* Job 1
Answer these questions from the paper on the 32 bit Vedic multiplier:
(a) What delay does the proposed 32 bit multiplier have?
(b) How many sutras and sub sutras did Bharati Krishna Tirthaji Maharaj use to simplify complex mathematical problems?
(c) Which tool was used for simulation?
* Job 2
Echo every line of the entries that follow the paper, word for word, and leave the pictures out.

-- START OF Excerpt provided --

Design of High Speed 32 Bit Multiplier Architecture Using Vedic Mathematics and Compressors

Deepak Kurmi¹, V. B. Baru²

¹PG Student, E&TC Department, Sinhgad College of Engineering, Pune, Maharashtra, India
²Associate Professor, E&TC Department, Sinhgad College of Engineering, Pune, Maharashtra, India

Abstract: Multiplier unit is the key block of digital signal processors as well as general purpose processors that substantially decide the speed of processor. Design of high speed multiplier is need of the day. This paper introduces a high speed multiplier architecture using Vedic mathematics Urdhwa-Tiryakbhyam sutra, however speed of multiplier greatly depends upon the addition of partial products. To further increase the speed of multiplier a novel approach of 4:2 and 7:2 compressors has been used, these compressors are very efficient in terms of speed of addition and require lower gate count. Vedic mathematics, compressors and reconfigurable multiplication architecture has been used to implement high speed 32 bit multiplier. The delay of 32 bit proposed multiplier is 44.249 ns. Upon comparison, the proposed multiplier is 1.5 times faster than existing Vedic multiplier and almost 2 times faster than conventional and booth multiplier. The architecture has been implemented using Verilog language and the tool used for simulation is Xilinx ISE 14.5.

Keywords: VLSI, FPGA, Compressors, Vedic Mathematics.

1. Introduction

Enhancing the speed of multiplication is indispensable for current high performance digital signal processors and general purpose processors. High speed multiplication is becoming one of the key operations in signal processing and RISCs. Several multiplier architectures have been introduced over the past few decades such as booth’s multiplier [7] and conventional multiplier and these multiplier are very popular in modern VLSI design. These algorithm have very time consuming processes such as addition, shifting and subtraction which requires a large number of steps before arriving the final answer also these steps reduce the speed exponentially with growing number of bits in multiplicand and multiplier. This demands a very efficient architecture of multiplier.

A novel multiplier architecture based on Vedic mathematics has been explored to address the disadvantages associated with existing multiplier architecture. Vedic mathematics is ancient system of mathematics that was reintroduced by Bharati Krishna Tirthaji Maharaj [3]. He was the scholar of Sanskrit, mathematics and philosophy. Bharati Krishna Tirthji Maharaj simplified various complex mathematical problems in 16 Sutras and 13 sub sutras which deals with trigonometry, algebra, Geometry and has various applications in signal processing, control engineering and VLSI. One of the primacy of Urdhwa Tiryakbhyam sutra is that all the partial products are obtained simultaneously which efficiently increase the speed of multiplication. As addition of Partial products consumes most of the time in multiplication, 4:2 and 7:2 compressors [1] have been introduced in this paper. Compressors are nothing but a coherent architecture for addition of more than 3 bits simultaneously. The novel compressor architecture introduced in this paper requires a few gates as compared to full adder based compressor. First 8 bit and 16 bit multiplier have been implemented using Urdhwa Triyakbhyam sutra [7] and compressors. To further design high speed multiplier architecture reconfigurable multiplier technique has been used.

-- END OF Excerpt provided --
-- START OF Material --

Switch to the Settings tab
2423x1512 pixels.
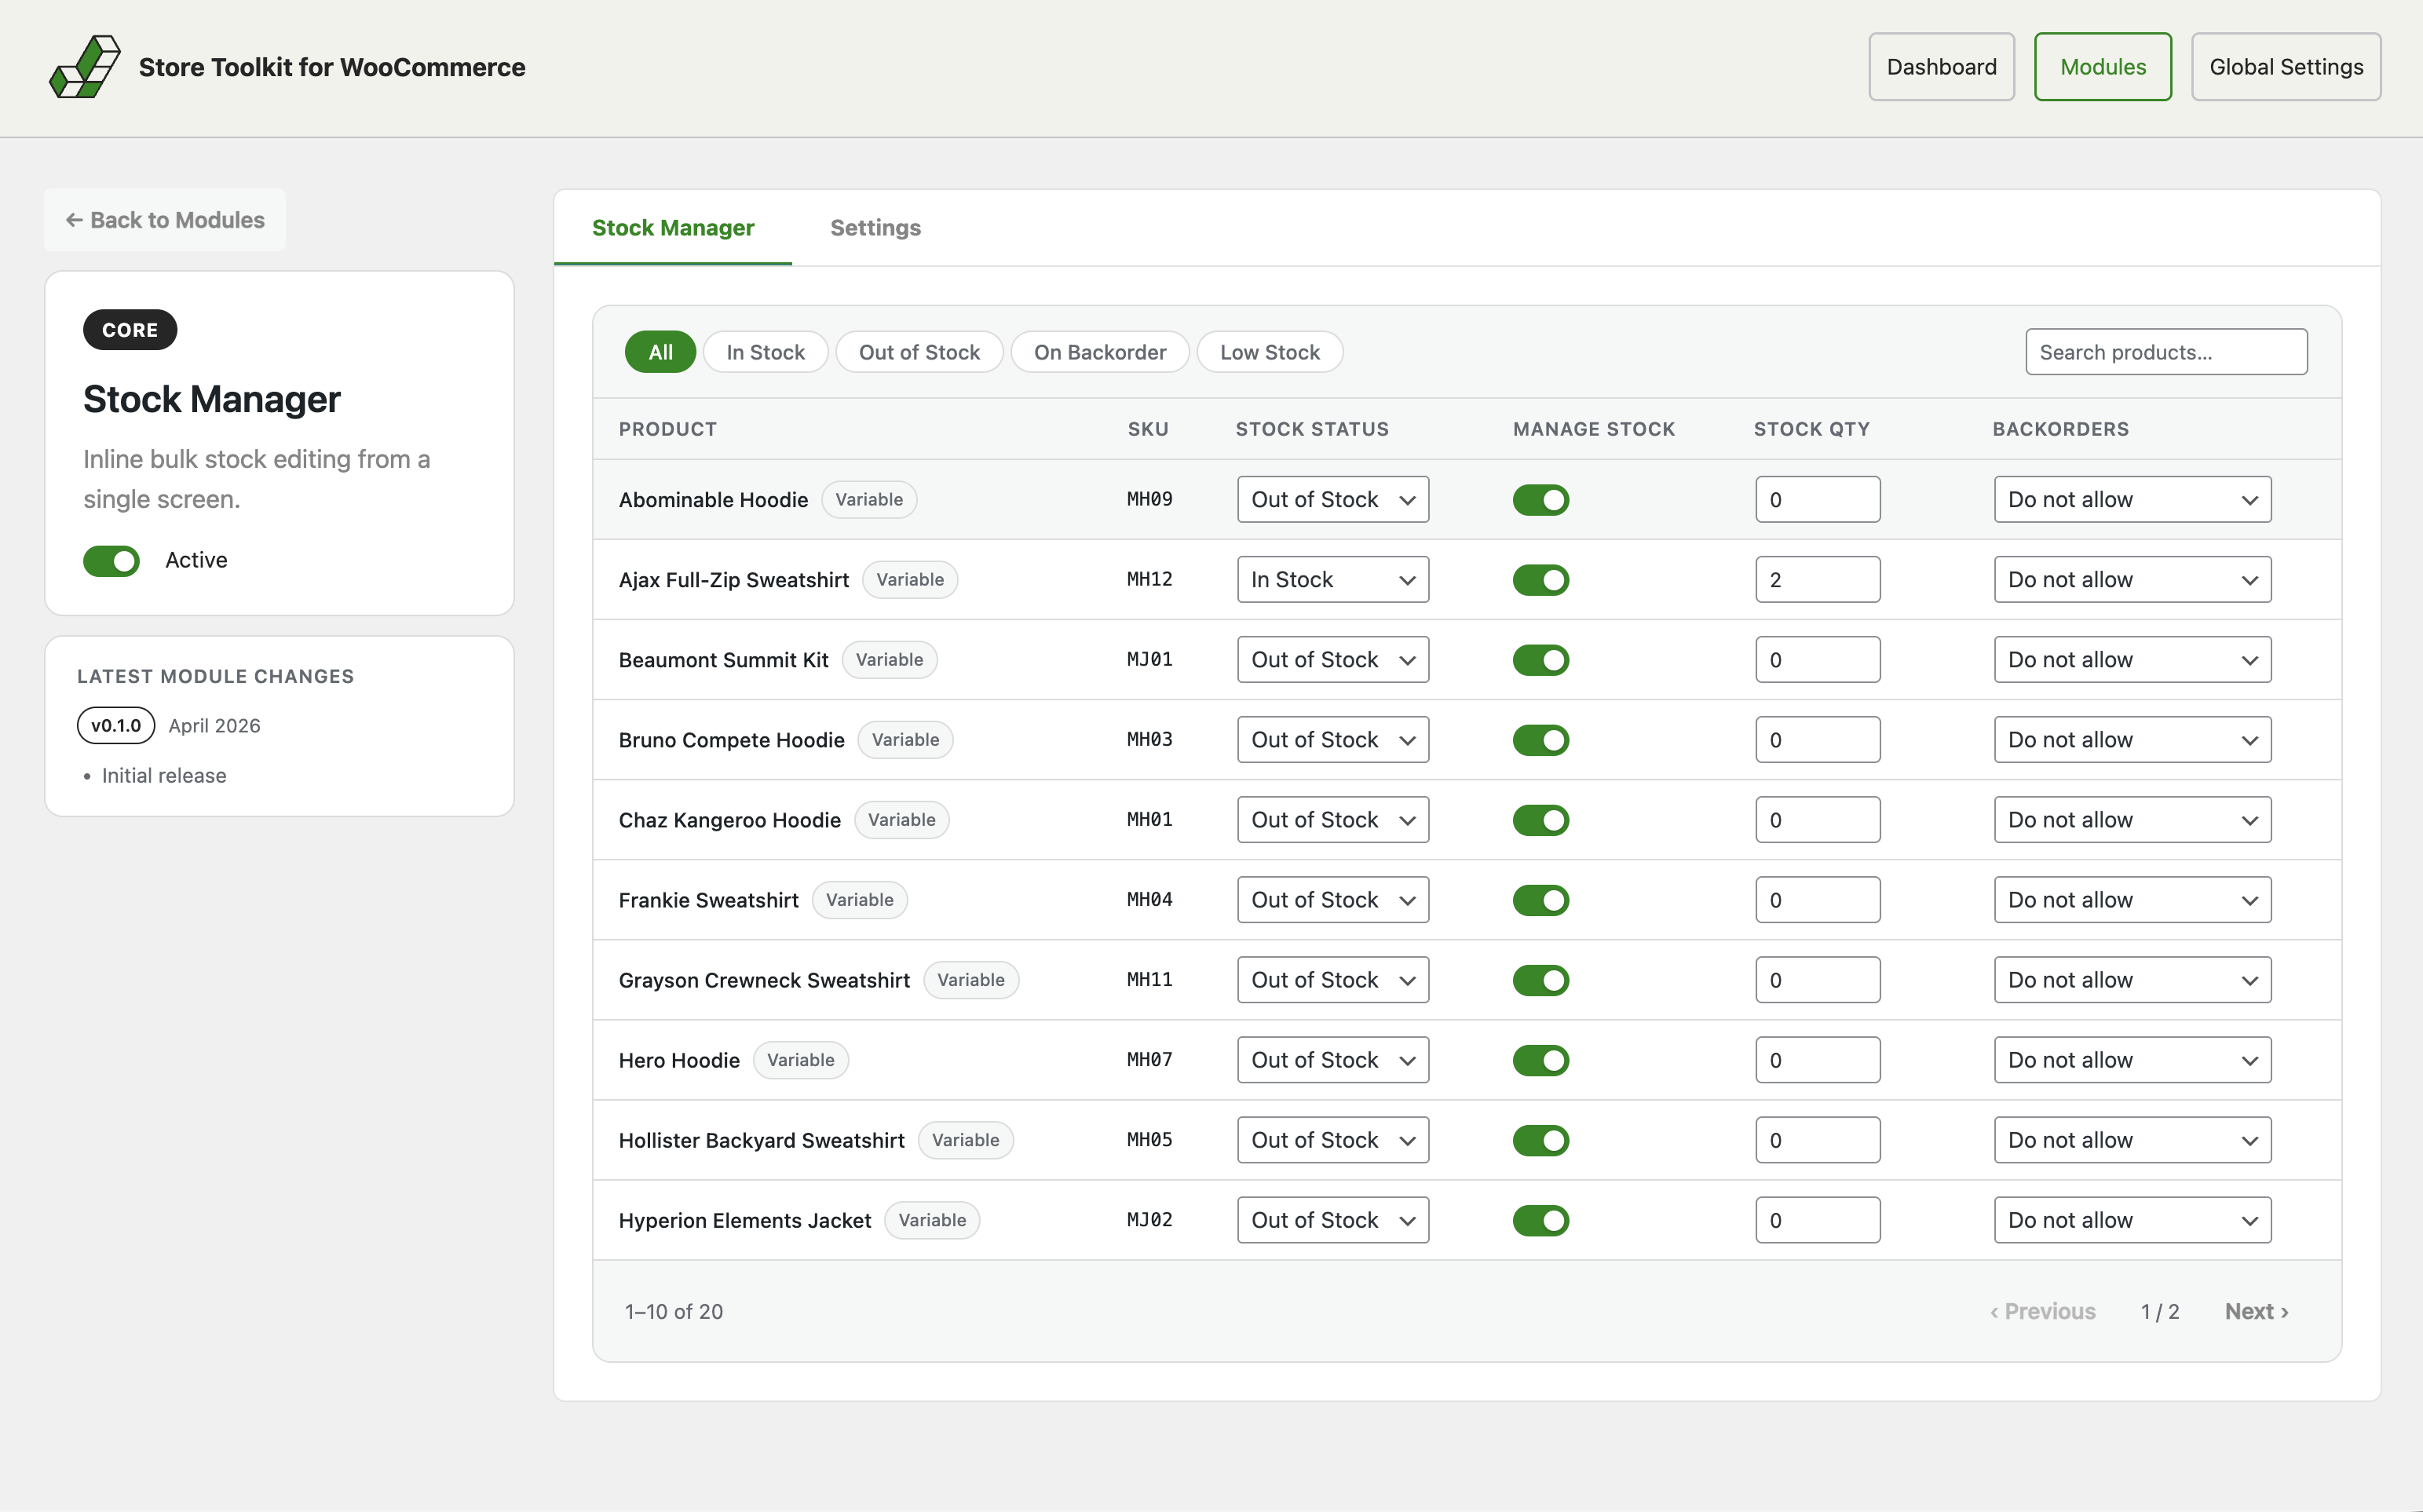(x=875, y=228)
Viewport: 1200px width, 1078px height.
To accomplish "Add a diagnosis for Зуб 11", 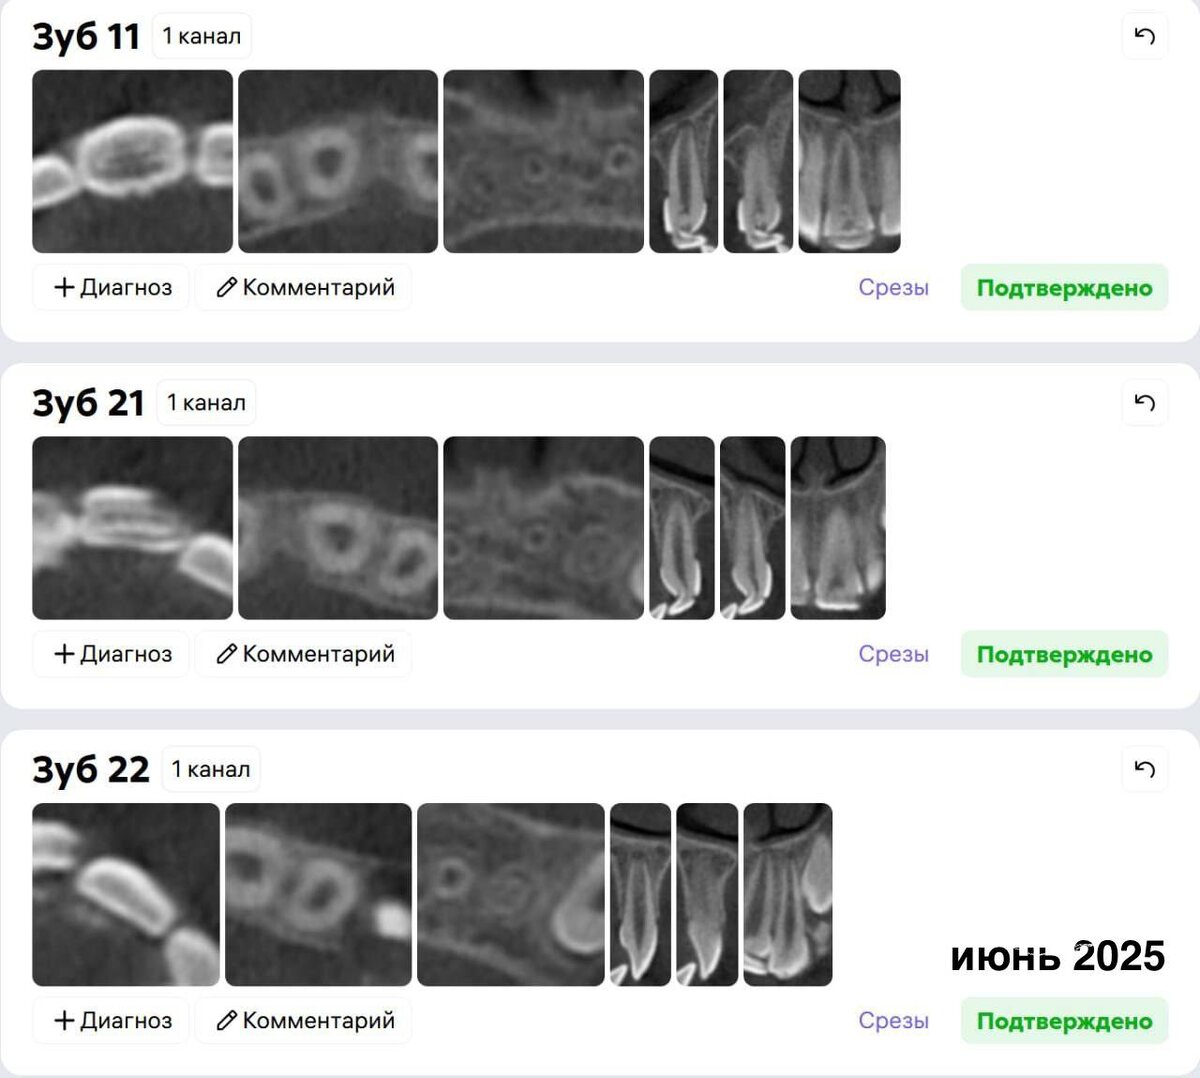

-- END OF Material --

* Exercise result 1
(a) 44.249 ns
(b) 16 sutras and 13 sub sutras
(c) Xilinx ISE 14.5

* Exercise result 2
Switch to the Settings tab
2423x1512 pixels.
(x=875, y=228)
Viewport: 1200px width, 1078px height.
To accomplish "Add a diagnosis for Зуб 11", 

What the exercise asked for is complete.